(Records for this exercise Opens)
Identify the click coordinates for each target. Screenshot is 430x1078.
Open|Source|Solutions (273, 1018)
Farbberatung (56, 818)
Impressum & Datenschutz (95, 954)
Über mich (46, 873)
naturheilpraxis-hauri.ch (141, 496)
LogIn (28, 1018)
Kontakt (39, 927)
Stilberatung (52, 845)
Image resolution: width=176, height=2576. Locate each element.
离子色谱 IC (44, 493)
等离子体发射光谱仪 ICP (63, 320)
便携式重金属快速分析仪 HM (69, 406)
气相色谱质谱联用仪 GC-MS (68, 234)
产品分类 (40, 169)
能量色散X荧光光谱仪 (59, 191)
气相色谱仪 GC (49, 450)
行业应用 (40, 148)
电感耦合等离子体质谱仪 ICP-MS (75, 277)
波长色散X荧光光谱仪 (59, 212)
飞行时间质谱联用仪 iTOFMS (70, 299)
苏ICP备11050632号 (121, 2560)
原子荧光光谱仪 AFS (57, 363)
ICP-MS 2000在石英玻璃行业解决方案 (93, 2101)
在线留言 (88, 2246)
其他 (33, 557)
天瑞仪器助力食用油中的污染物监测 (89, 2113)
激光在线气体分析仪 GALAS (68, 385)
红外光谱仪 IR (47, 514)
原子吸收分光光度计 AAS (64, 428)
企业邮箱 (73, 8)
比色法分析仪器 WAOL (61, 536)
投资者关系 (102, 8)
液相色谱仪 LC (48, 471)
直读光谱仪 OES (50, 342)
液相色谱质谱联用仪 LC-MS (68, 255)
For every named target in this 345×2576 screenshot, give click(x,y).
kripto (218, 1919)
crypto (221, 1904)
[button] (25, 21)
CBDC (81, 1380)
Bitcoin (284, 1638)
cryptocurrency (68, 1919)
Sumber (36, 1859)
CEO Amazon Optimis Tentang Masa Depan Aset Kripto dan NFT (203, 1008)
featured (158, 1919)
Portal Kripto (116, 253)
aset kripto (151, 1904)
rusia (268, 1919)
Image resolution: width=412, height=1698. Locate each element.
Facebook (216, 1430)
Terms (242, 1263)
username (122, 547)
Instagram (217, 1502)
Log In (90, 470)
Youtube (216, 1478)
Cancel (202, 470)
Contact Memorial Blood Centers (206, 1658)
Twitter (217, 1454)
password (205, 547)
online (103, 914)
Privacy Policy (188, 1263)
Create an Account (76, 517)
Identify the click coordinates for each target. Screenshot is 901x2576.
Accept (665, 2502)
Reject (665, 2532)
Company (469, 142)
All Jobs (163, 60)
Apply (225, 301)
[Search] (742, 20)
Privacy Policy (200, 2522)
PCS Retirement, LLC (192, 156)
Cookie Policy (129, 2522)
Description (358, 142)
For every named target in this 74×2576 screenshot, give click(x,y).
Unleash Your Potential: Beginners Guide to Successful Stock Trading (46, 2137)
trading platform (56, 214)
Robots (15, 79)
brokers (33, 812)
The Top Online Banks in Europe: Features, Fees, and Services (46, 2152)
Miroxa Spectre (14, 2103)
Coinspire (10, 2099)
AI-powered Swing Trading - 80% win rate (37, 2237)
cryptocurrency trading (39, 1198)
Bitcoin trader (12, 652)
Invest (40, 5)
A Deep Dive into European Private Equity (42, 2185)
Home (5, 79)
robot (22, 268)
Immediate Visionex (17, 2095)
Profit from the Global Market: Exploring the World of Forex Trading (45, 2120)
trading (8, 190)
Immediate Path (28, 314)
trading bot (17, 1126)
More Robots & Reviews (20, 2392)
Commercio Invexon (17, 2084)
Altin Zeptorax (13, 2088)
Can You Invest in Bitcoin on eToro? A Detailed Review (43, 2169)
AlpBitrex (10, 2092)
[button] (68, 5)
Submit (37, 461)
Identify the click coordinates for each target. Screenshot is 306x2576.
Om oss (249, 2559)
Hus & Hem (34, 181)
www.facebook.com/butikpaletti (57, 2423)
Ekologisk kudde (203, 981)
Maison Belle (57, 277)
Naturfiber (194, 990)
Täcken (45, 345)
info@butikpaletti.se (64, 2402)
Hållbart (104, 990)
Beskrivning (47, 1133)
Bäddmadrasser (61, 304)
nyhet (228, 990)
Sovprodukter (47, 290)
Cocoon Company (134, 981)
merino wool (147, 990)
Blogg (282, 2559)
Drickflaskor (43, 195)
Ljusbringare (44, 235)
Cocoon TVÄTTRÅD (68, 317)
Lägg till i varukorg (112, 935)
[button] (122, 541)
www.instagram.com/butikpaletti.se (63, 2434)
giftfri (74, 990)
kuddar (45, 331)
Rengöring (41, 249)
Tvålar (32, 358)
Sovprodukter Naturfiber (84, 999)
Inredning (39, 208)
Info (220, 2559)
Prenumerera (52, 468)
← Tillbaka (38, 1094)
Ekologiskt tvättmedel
(Records for this exercise Closes)
## Work task
Every record must be returned exactly.

## Task response
Identify the click coordinates for each target. Screenshot is 430x1078.
Open|Source|Solutions (273, 1018)
Farbberatung (56, 818)
Impressum & Datenschutz (95, 954)
Über mich (46, 873)
naturheilpraxis-hauri.ch (141, 496)
LogIn (28, 1018)
Kontakt (39, 927)
Stilberatung (52, 845)
Image resolution: width=176, height=2576. Locate each element.
离子色谱 IC (44, 493)
等离子体发射光谱仪 ICP (63, 320)
便携式重金属快速分析仪 HM (69, 406)
气相色谱质谱联用仪 GC-MS (68, 234)
产品分类 (40, 169)
能量色散X荧光光谱仪 (59, 191)
气相色谱仪 GC (49, 450)
行业应用 (40, 148)
电感耦合等离子体质谱仪 ICP-MS (75, 277)
波长色散X荧光光谱仪 (59, 212)
飞行时间质谱联用仪 iTOFMS (70, 299)
苏ICP备11050632号 (121, 2560)
原子荧光光谱仪 AFS (57, 363)
ICP-MS 2000在石英玻璃行业解决方案 (93, 2101)
在线留言 (88, 2246)
其他 (33, 557)
天瑞仪器助力食用油中的污染物监测 (89, 2113)
激光在线气体分析仪 GALAS (68, 385)
红外光谱仪 IR (47, 514)
原子吸收分光光度计 AAS (64, 428)
企业邮箱 (73, 8)
比色法分析仪器 WAOL (61, 536)
投资者关系 (102, 8)
液相色谱仪 LC (48, 471)
直读光谱仪 OES (50, 342)
液相色谱质谱联用仪 LC-MS (68, 255)
For every named target in this 345×2576 screenshot, give click(x,y).
kripto (218, 1919)
crypto (221, 1904)
[button] (25, 21)
CBDC (81, 1380)
Bitcoin (284, 1638)
cryptocurrency (68, 1919)
Sumber (36, 1859)
CEO Amazon Optimis Tentang Masa Depan Aset Kripto dan NFT (203, 1008)
featured (158, 1919)
Portal Kripto (116, 253)
aset kripto (151, 1904)
rusia (268, 1919)
Image resolution: width=412, height=1698. Locate each element.
Facebook (216, 1430)
Terms (242, 1263)
username (122, 547)
Instagram (217, 1502)
Log In (90, 470)
Youtube (216, 1478)
Cancel (202, 470)
Contact Memorial Blood Centers (206, 1658)
Twitter (217, 1454)
password (205, 547)
online (103, 914)
Privacy Policy (188, 1263)
Create an Account (76, 517)
Identify the click coordinates for each target. Screenshot is 901x2576.
Accept (665, 2502)
Reject (665, 2532)
Company (469, 142)
All Jobs (163, 60)
Apply (225, 301)
[Search] (742, 20)
Privacy Policy (200, 2522)
PCS Retirement, LLC (192, 156)
Cookie Policy (129, 2522)
Description (358, 142)
For every named target in this 74×2576 screenshot, give click(x,y).
Unleash Your Potential: Beginners Guide to Successful Stock Trading (46, 2137)
trading platform (56, 214)
Robots (15, 79)
brokers (33, 812)
The Top Online Banks in Europe: Features, Fees, and Services (46, 2152)
Miroxa Spectre (14, 2103)
Coinspire (10, 2099)
AI-powered Swing Trading - 80% win rate (37, 2237)
cryptocurrency trading (39, 1198)
Bitcoin trader (12, 652)
Invest (40, 5)
A Deep Dive into European Private Equity (42, 2185)
Home (5, 79)
robot (22, 268)
Immediate Visionex (17, 2095)
Profit from the Global Market: Exploring the World of Forex Trading (45, 2120)
trading (8, 190)
Immediate Path (28, 314)
trading bot (17, 1126)
More Robots & Reviews (20, 2392)
Commercio Invexon (17, 2084)
Altin Zeptorax (13, 2088)
Can You Invest in Bitcoin on eToro? A Detailed Review (43, 2169)
AlpBitrex (10, 2092)
[button] (68, 5)
Submit (37, 461)
Identify the click coordinates for each target. Screenshot is 306x2576.
Om oss (249, 2559)
Hus & Hem (34, 181)
www.facebook.com/butikpaletti (57, 2423)
Ekologisk kudde (203, 981)
Maison Belle (57, 277)
Naturfiber (194, 990)
Täcken (45, 345)
info@butikpaletti.se (64, 2402)
Hållbart (104, 990)
Beskrivning (47, 1133)
Bäddmadrasser (61, 304)
nyhet (228, 990)
Sovprodukter (47, 290)
Cocoon Company (134, 981)
merino wool (147, 990)
Blogg (282, 2559)
Drickflaskor (43, 195)
Ljusbringare (44, 235)
Cocoon TVÄTTRÅD (68, 317)
Lägg till i varukorg (112, 935)
[button] (122, 541)
www.instagram.com/butikpaletti.se (63, 2434)
giftfri (74, 990)
kuddar (45, 331)
Rengöring (41, 249)
Tvålar (32, 358)
Sovprodukter Naturfiber (84, 999)
Inredning (39, 208)
Info (220, 2559)
Prenumerera (52, 468)
← Tillbaka (38, 1094)
Ekologiskt tvättmedel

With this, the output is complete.